*Exercise prompt*.
Return every line in the entries below where the word "beside" shows up.

*Records for this task*.

..............................

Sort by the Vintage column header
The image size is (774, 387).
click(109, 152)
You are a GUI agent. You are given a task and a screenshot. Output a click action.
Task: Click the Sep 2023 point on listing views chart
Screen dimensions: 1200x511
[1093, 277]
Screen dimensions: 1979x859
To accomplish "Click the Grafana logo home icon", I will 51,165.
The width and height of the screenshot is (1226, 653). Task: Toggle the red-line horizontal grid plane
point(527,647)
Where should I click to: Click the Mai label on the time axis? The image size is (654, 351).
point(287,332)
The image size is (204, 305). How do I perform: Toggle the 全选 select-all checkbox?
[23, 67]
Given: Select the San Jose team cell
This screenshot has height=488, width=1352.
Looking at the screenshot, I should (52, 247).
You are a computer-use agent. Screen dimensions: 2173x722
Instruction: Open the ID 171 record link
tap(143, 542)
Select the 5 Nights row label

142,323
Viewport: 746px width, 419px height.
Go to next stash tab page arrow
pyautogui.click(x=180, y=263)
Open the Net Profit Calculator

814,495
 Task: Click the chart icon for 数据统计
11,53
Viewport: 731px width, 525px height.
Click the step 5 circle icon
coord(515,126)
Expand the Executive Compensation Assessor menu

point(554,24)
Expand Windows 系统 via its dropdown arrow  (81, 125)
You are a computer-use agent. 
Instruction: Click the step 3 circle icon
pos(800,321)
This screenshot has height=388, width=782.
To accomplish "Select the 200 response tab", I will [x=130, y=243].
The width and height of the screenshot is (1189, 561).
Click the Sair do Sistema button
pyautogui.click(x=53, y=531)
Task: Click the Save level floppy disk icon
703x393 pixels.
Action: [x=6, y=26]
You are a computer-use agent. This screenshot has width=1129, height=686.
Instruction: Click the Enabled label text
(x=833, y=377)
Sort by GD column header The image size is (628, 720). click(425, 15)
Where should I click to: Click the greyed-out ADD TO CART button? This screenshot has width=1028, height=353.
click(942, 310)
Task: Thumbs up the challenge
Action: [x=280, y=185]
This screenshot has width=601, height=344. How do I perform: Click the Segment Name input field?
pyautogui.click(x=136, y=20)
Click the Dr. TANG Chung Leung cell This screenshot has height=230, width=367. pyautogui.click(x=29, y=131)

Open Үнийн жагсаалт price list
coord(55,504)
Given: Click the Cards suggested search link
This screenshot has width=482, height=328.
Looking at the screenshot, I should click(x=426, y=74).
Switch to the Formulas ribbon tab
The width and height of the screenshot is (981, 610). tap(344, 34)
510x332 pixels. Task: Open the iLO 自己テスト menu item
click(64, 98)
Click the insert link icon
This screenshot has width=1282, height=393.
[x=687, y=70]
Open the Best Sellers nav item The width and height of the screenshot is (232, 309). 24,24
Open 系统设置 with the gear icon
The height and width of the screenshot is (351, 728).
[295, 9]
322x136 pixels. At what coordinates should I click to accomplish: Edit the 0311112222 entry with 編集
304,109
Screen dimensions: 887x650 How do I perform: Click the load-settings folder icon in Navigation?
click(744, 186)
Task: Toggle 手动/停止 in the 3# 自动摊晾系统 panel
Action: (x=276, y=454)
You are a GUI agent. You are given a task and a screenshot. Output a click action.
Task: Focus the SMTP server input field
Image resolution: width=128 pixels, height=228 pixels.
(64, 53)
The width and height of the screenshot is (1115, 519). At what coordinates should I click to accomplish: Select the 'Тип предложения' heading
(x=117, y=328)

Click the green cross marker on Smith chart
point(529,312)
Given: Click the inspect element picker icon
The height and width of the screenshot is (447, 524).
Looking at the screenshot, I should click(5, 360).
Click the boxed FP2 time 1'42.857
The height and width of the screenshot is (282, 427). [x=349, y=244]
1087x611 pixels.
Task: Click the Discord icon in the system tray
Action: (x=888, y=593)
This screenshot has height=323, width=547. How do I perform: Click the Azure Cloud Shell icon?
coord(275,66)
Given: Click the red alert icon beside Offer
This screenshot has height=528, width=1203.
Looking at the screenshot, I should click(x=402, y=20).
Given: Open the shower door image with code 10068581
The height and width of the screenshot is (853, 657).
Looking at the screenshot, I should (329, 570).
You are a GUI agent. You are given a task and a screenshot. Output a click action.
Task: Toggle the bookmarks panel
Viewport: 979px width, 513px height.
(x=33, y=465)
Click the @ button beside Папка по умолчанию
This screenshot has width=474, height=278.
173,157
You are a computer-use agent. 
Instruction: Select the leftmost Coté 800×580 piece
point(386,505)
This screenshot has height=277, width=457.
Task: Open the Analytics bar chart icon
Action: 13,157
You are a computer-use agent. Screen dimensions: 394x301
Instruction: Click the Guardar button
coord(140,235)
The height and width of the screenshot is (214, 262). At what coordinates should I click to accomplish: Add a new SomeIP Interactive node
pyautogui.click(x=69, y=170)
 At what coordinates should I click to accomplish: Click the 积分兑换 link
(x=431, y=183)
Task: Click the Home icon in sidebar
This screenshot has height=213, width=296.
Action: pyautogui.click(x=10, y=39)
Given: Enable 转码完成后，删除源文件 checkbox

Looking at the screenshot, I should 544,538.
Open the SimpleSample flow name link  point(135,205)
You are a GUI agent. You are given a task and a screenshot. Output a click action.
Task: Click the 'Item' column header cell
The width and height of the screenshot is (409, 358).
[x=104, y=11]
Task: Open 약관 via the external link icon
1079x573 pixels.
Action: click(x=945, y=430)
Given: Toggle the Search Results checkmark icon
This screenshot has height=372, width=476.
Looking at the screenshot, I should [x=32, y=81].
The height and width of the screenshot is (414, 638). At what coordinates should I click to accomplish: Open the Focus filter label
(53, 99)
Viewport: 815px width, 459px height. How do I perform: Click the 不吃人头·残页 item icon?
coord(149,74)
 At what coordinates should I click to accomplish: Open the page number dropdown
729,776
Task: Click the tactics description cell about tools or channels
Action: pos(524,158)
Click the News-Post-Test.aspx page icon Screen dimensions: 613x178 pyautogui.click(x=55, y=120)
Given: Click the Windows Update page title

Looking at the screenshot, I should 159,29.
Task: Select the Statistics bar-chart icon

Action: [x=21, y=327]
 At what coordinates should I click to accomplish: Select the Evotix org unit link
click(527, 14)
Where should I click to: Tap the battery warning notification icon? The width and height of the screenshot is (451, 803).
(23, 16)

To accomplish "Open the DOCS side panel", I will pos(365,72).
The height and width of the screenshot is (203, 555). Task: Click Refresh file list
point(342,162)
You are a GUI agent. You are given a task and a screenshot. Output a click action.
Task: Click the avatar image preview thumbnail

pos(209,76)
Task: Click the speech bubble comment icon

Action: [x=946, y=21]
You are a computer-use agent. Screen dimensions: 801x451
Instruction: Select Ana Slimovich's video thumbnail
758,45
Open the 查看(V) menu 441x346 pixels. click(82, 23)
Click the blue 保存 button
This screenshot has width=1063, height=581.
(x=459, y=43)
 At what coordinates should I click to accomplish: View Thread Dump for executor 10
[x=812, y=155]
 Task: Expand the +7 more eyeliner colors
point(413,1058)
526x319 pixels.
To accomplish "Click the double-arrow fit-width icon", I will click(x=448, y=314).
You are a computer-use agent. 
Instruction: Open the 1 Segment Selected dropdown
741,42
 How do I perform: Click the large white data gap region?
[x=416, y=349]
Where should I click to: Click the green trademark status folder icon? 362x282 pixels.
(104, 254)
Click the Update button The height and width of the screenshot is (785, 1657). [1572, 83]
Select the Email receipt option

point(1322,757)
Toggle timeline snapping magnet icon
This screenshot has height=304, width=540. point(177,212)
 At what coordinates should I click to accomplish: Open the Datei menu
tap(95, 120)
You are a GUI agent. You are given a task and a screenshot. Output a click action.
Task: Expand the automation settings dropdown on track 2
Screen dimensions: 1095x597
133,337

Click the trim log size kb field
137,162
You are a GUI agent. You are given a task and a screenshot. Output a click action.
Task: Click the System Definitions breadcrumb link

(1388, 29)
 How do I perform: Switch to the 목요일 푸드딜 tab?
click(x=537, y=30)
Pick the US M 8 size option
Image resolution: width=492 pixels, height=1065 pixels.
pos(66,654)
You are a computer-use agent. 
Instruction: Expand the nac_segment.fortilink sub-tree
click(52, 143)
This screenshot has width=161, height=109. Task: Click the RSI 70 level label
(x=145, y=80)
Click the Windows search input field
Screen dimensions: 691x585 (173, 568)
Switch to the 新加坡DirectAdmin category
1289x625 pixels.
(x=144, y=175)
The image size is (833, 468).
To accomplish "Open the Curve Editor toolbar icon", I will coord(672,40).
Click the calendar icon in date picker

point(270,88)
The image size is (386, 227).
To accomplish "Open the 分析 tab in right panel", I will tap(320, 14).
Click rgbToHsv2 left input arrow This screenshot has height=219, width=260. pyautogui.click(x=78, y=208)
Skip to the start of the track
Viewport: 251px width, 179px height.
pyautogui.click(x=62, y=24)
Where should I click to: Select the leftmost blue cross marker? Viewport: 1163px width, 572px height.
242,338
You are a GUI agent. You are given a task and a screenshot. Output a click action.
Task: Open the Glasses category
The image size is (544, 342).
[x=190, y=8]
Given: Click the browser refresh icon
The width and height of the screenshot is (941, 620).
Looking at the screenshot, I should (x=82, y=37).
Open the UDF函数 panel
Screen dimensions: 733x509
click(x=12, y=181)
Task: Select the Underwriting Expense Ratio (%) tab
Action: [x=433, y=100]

..............................

*Solution for this problem*.
Given: Click the red alert icon beside Offer
Click the @ button beside Папка по умолчанию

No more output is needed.